**Intro to Ratios**

**Next Lesson**

- Ratios can compare part-to-part or part-to-whole and are always presented in their simplest form, which does not indicate the absolute size of the groups involved.
- There are multiple ways to present ratios: p to q form, fraction form, colon form, and idiom form, with fraction form being the most useful for mathematical operations.
- Setting two equivalent fractions equal, known as a proportion, is a fundamental technique for solving ratio problems.
- The concept of scale factor is introduced as a powerful shortcut for simplifying calculations and understanding the relationship between ratios and absolute quantities.
- Ratios can also be applied to scenarios with more than two categories, and understanding how to calculate ratios of parts to the whole is essential for solving complex problems.

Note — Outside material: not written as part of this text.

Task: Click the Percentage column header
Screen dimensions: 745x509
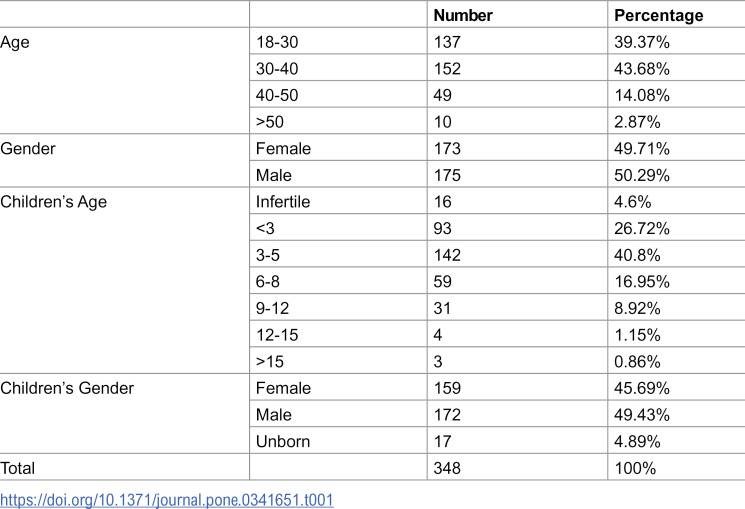Action: [x=659, y=15]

**Q: ****Can you explain what a scale factor is? In the problem with boys and girls, why do we take 7n - 3n?**

A ratio problem may give us ratios and one or more absolute amounts. A ratio tells us about the ratio, but we don't know the absolute amounts.

By using a **scale factor**, we can "convert" a ratio in absolute (I mean the actual) amounts.

Let's take this problem.

The ratio of boys to girls is 3/7. Great, so I know that *for every 3 boys, there are seven girls.* But that doesn't tell me the actual amounts I need.

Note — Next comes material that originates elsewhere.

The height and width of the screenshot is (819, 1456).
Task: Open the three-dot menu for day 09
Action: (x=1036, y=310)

But I make a scale factor "n" and say the number of boys is 3n and the number of girls is 7n. Notice I have preserved the ratio. I just tagged an "n" onto the end of the numbers in the ratio. But now, these are actual amounts. While 3 and 7 were just part of the ratio of boys to girls, **3n is the actual number of boys and 7n is the actual number of girls.**

You may say: So what? We don't know what n is!

Right! But these actual amounts 3n and 7n may be *useful in setting up an equation.*

And if we can set up an equation and solve for n, then we know the exact number of boys and girls!

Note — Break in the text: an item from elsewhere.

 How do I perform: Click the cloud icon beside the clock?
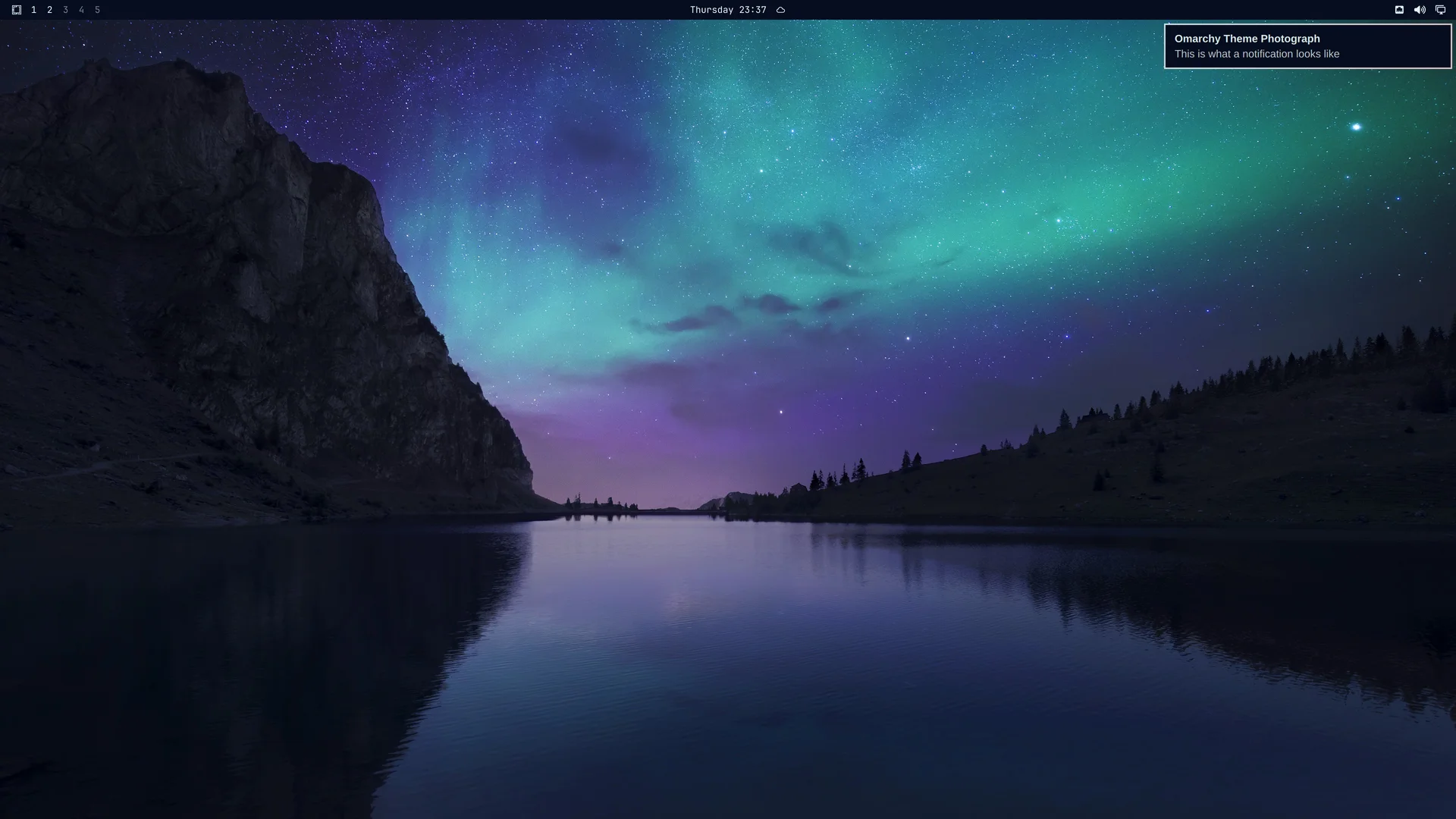pyautogui.click(x=780, y=10)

So let's set up an equation:

There are 32 more girls than boys.

Girls = 7n Boys = 3n

"Boys + 32 = Girls"

or

32 = Girls - Boys

**32 = 7n - 3n**

32 = 4n

n = 8

So n = 8 is the scale factor. And know we know the girls is 7n = 7(8) = 56 and the boys is 3n = 3(8) = 24.

We call it a "scale factor" because it relates the ratio to the actual numbers.

A scale factor isn't the only approach or always easiest approach, but it's often a good way to work with these problems.

**Q: Can you explain the last problem? Why do we add the parts?**

We are told each part of concrete is made up of cement, sand, and gravel in the ratio of 1:2:3

So we have:

cement : sand : gravel 1 : 2 : 3

The point of a ratio is to compare things using **equal parts.**

This ratio of 1:2:3 tells me that for every 1 part of cement, I have 2 parts of sand and 3 parts of gravel. All of these parts are **equal,** and make up the concrete.

1 + 2 + 3 = 6

So for every 1 part of cement, I have 5 other parts of sand and gravel, and a total of **6 parts of concrete.**

Why do we have 6 parts and not 1 part concrete? Well, say each part is 1 kg and we have 1 kg cement, 2 kg sand, and 3kg gravel. If we mixed these together, would we get 1 kg of concrete? No -- *we have mixed together 6kg total of materials.* It would not make sense to mix 6 kg of materials and end up with 1 kg of concrete. We know have a *6kg mixture of concrete.*

Going back to "parts," we can see that sand makes up 2 of the 6 total parts in each part concrete. We mixed 2 parts sand with other ingredients to get 6 parts concrete.